Seth WalderESPN Analytics
I’m going to let you in on a secret of the probabilistic prediction biz: We get to have it both ways.
Let’s say FPI believes a team has a 72 percent chance to win a game, much like it did for Auburn against UCF in the Chick-Fil-A Peach Bowl. If Auburn had won, no one would have much doubted FPI’s prediction powers: It said the Tigers probably would win, and they did. But when the Knights won, we were able to just shrug our shoulders and say, “Hey, things that are supposed to happen 28 percent of the time do sometimes happen. Twenty-eight percent of the time, in fact.”
See? We win no matter what.
OK, that’s not actually how it works. In reality, FPI wouldn’t take credit — or blame — for any single game’s outcome. That just isn’t (close to) enough of a sample to know if it’s actually doing its job.
But at the same time, ESPN’s analytics team feels strongly that if we’re going to make predictions, we sure better evaluate how those predictions actually fare. And so we do that — with a big assist from the folks at ThePredictionTracker.com.
We want to judge the college FPI model on how it fared predicting all college football games this season. And the way we want to measure that success is by considering its “error” — the difference between the predicted point margin and the actual resulting point margin. We mainly are concerned with two different scores: mean absolute error, and mean squared error (which punishes bigger misses more heavily).
And while FPI doesn’t want to brag, when we look at those prediction metrics, we see that it had a fantastic year in 2017. FPI’s average absolute error was 12.4, so the average margin of victory was 12.4 points different than our predicted margin of error. That might sound like a lot (a lower error is better), but when predicting 780 football games, that’s actually very good. And it’s all relative to other models. In both error categories, FPI had a lower (better) score than any other public model out there. Here, see for yourself!
In addition, in average squared error FPI also beat the Vegas opening line. Over the long haul, the Vegas lines are essentially a theoretical limit for a public model. If a public model were consistently beating Vegas, it would be used by bettors or sports books and the line would shift toward the model.
Here’s another way to verify that FPI is doing its job: calibration.

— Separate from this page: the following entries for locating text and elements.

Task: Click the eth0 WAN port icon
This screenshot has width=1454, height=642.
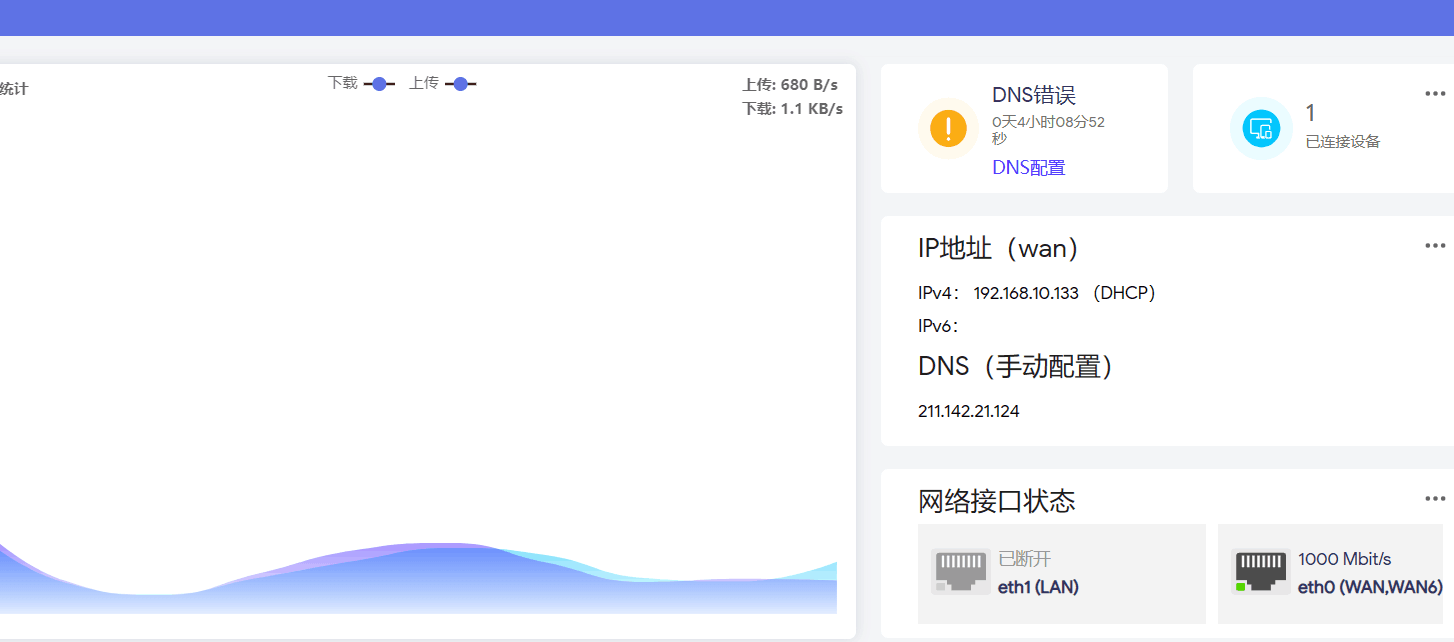Action: (x=1260, y=572)
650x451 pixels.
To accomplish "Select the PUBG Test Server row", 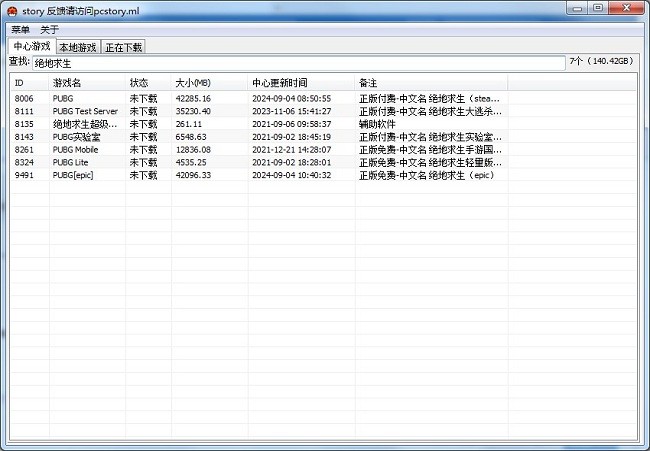I will (x=85, y=111).
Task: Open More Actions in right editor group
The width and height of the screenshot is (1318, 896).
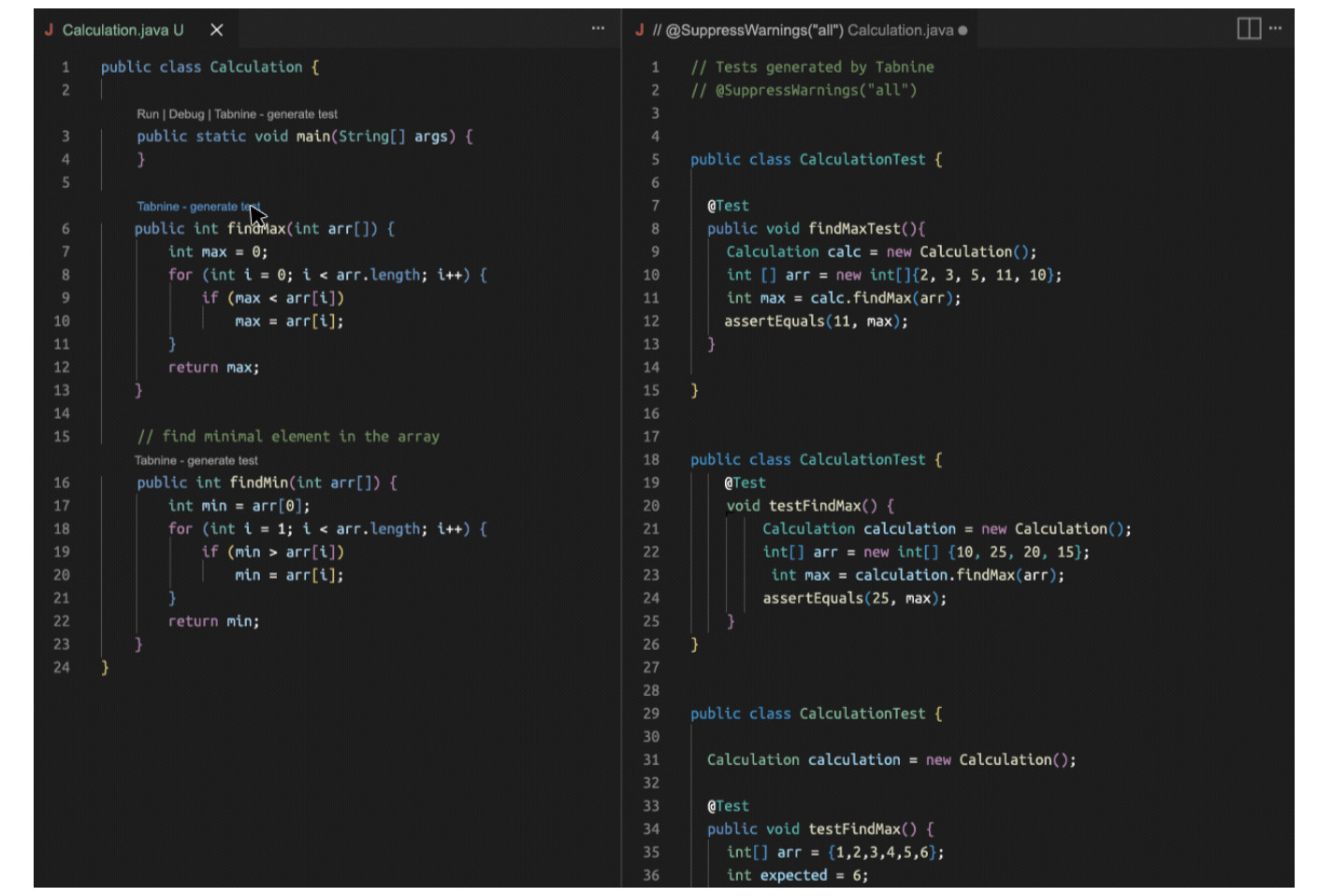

When FPI says a team has a 72 percent chance to win, like in the example above, we need to make sure that’s about how often that team actually is winning. If teams given a 72 percent chance to win are winning 95 percent of the time, then we have a problem.
If we group together teams by similar predicted win percentages, we can see how they fared as a set compared to their prediction.
All of prediction groupings fell in their expected range except for the 61- to 70-percent set.
Keep in mind, this uses arbitrary buckets and significantly reduces the sample of the season. Therefore, it is less important than the aforementioned error analysis above but is useful for a quick peek. And if we look at multiple years of calibration, the results end up much closer to the middle of those buckets.
Looking for a more concrete prediction from FPI? While it really has no mathematical bearing on the model’s accuracy, you can revisit our season win total predictions for five teams the model felt strongly about (relative to Vegas) in the preseason. Spoiler alert: All FPI needed to go 5-0 was for Syracuse to win a single game after beating Clemson. Alas…